Wherever a line in the material contains the word "Viewport", copy that line.
[[ Information supplied open ]]
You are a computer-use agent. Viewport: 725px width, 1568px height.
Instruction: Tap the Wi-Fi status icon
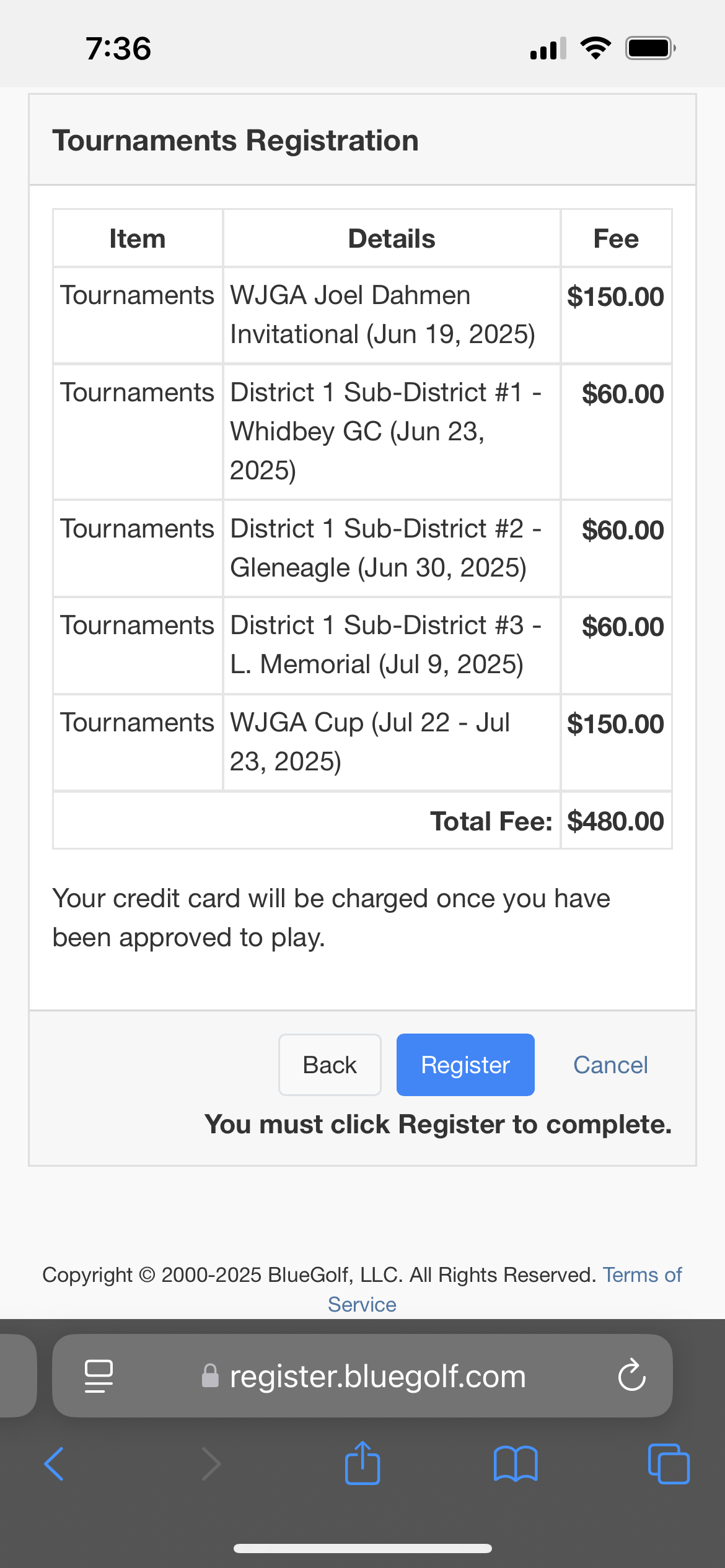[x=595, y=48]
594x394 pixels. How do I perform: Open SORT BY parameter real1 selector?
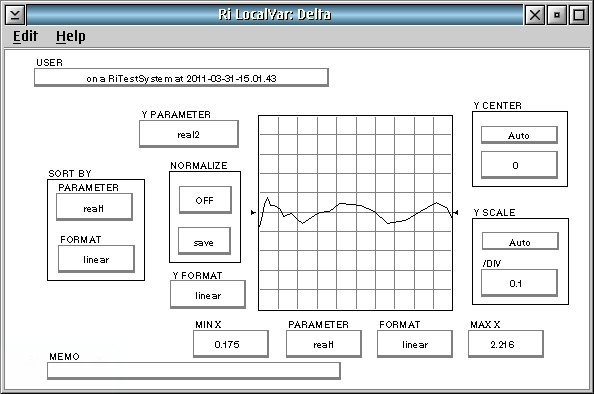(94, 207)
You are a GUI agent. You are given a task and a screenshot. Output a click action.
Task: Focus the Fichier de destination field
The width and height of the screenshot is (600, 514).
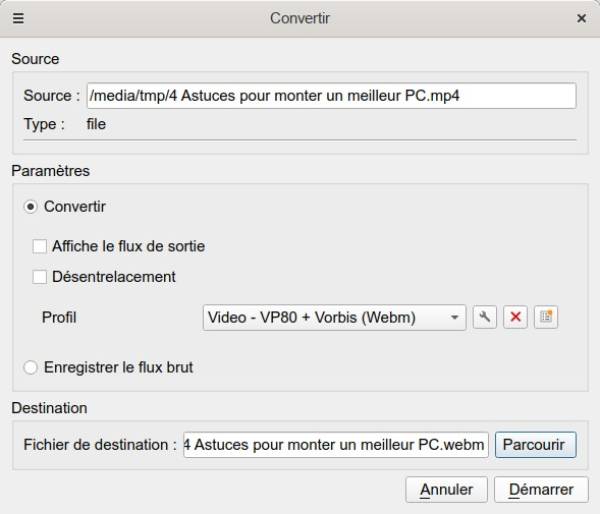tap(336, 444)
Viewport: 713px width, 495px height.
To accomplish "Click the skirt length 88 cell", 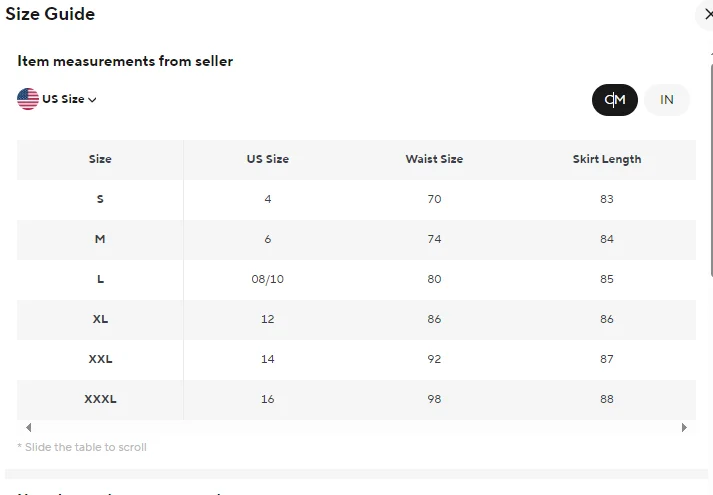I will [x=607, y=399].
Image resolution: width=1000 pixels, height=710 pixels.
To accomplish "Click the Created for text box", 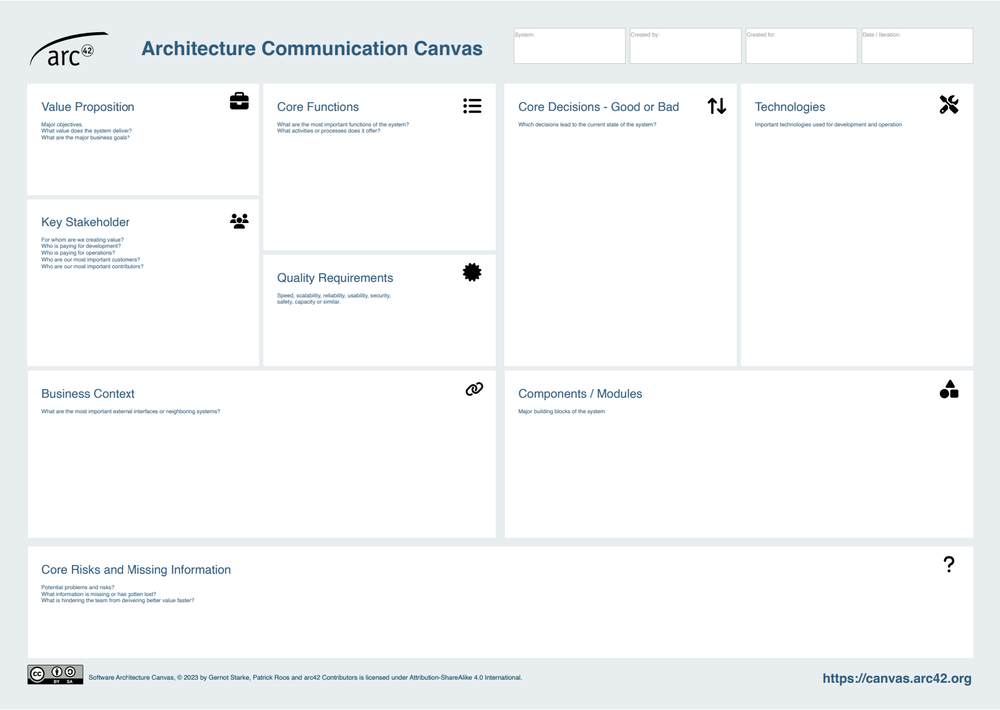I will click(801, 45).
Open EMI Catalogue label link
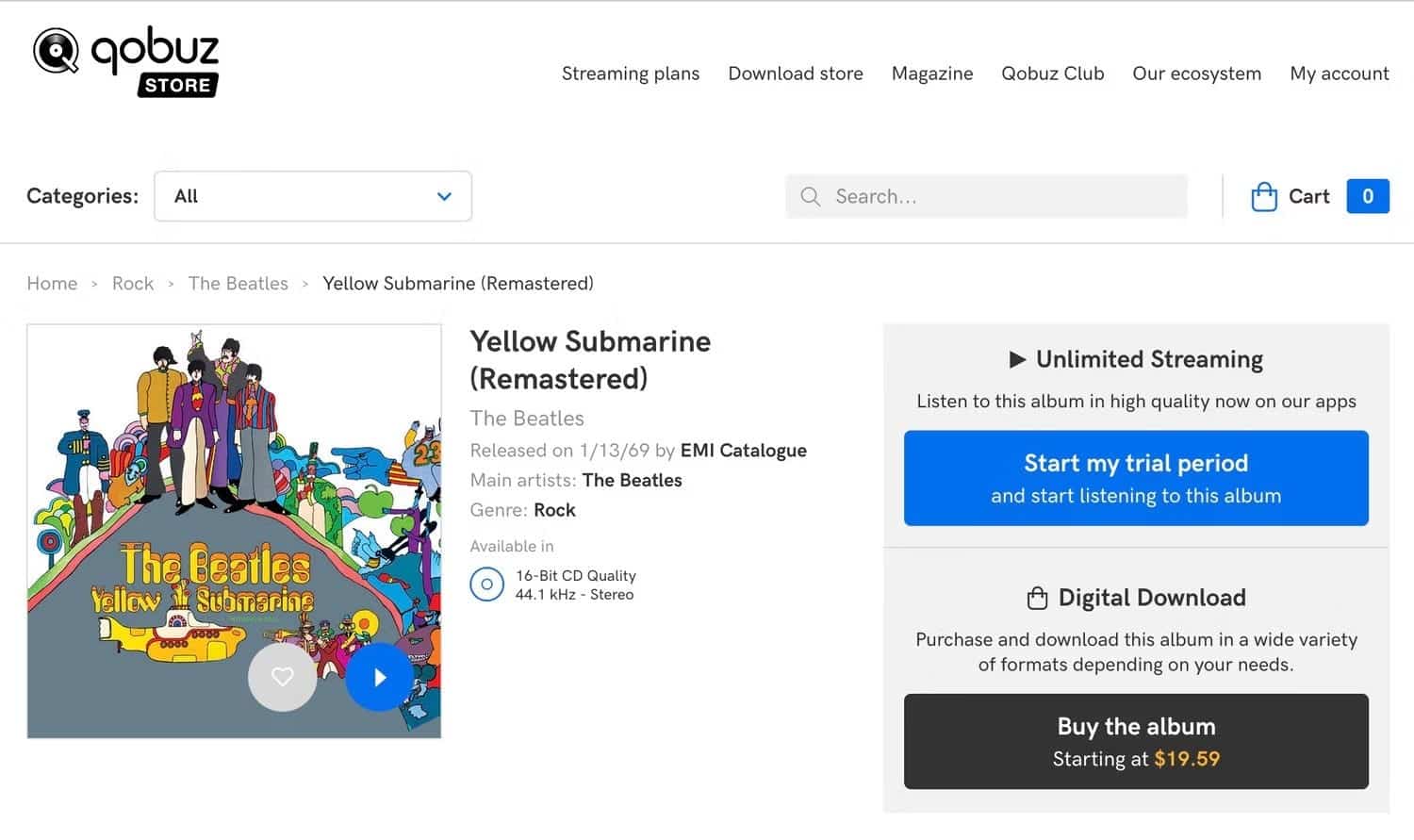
[[ Information supplied closed ]]
[[ Information supplied open ]]
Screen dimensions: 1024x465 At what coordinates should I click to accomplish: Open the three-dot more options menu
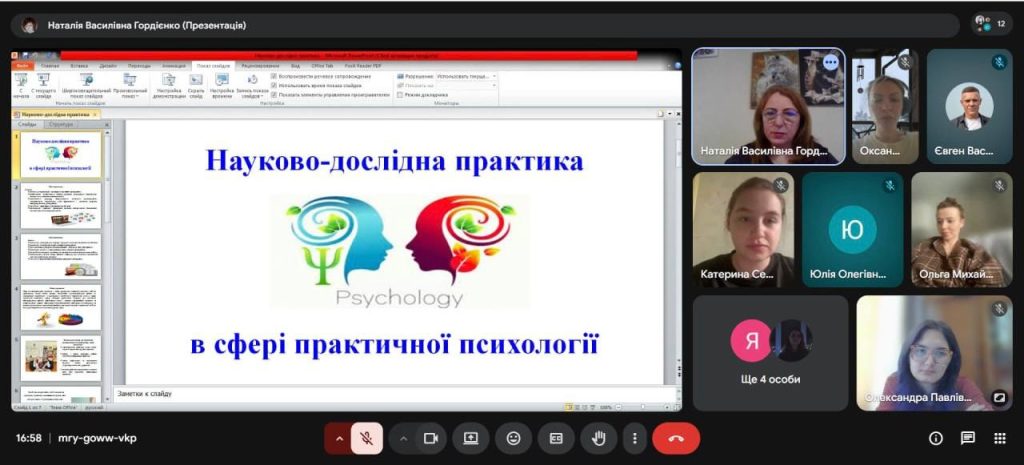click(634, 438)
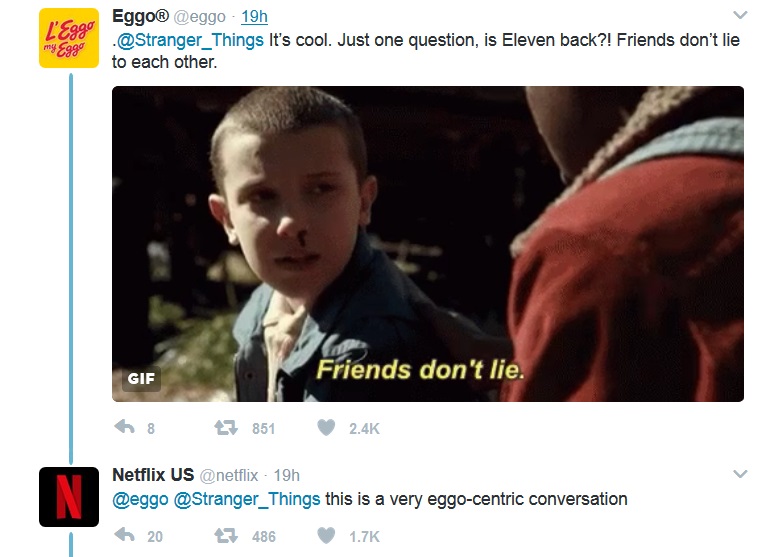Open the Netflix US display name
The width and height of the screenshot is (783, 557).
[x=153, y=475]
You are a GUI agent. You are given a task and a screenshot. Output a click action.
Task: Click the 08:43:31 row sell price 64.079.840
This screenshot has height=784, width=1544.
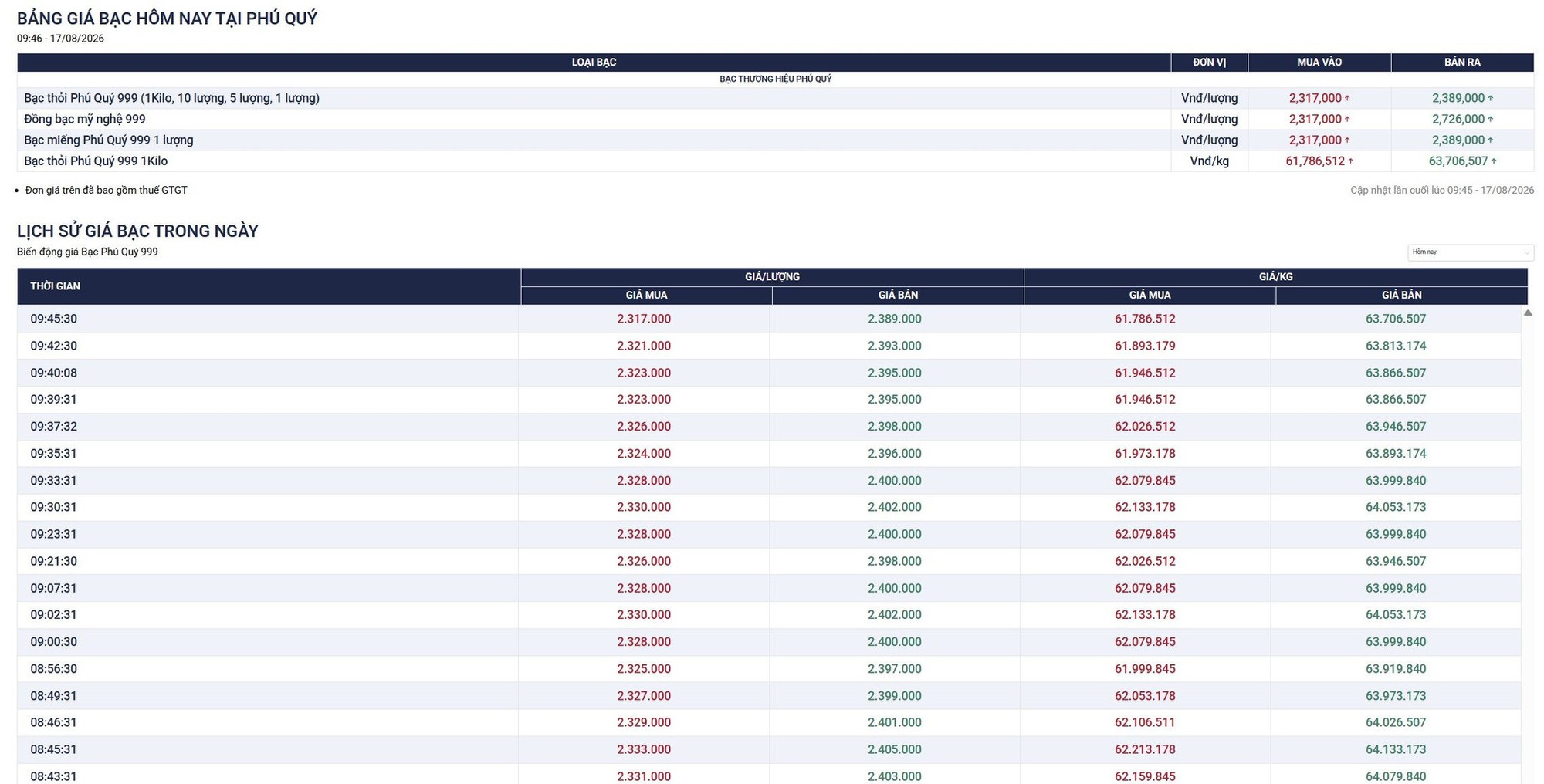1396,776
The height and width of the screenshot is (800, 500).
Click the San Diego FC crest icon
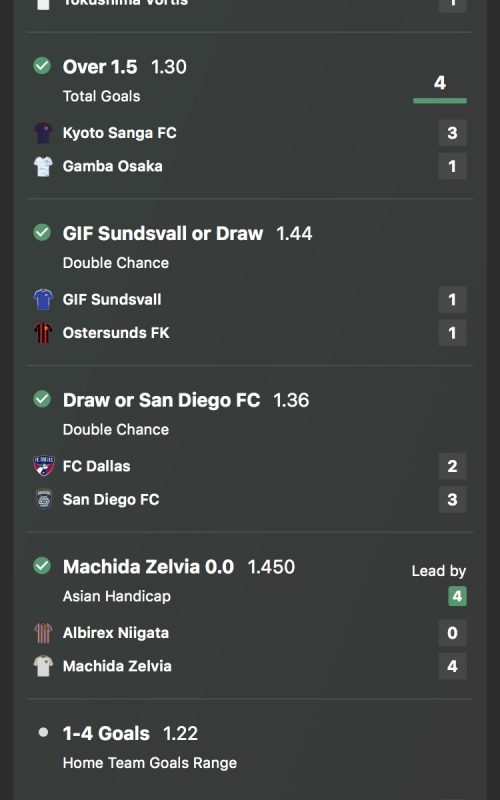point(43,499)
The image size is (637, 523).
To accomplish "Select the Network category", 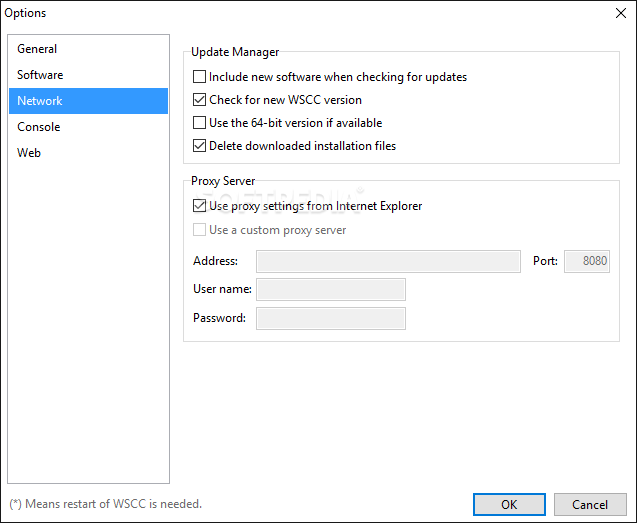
[[ Information supplied closed ]]
__Answer section__.
You are a computer-use agent. Viewport: 725px width, 1568px height.
Viewport: 713px width, 495px height.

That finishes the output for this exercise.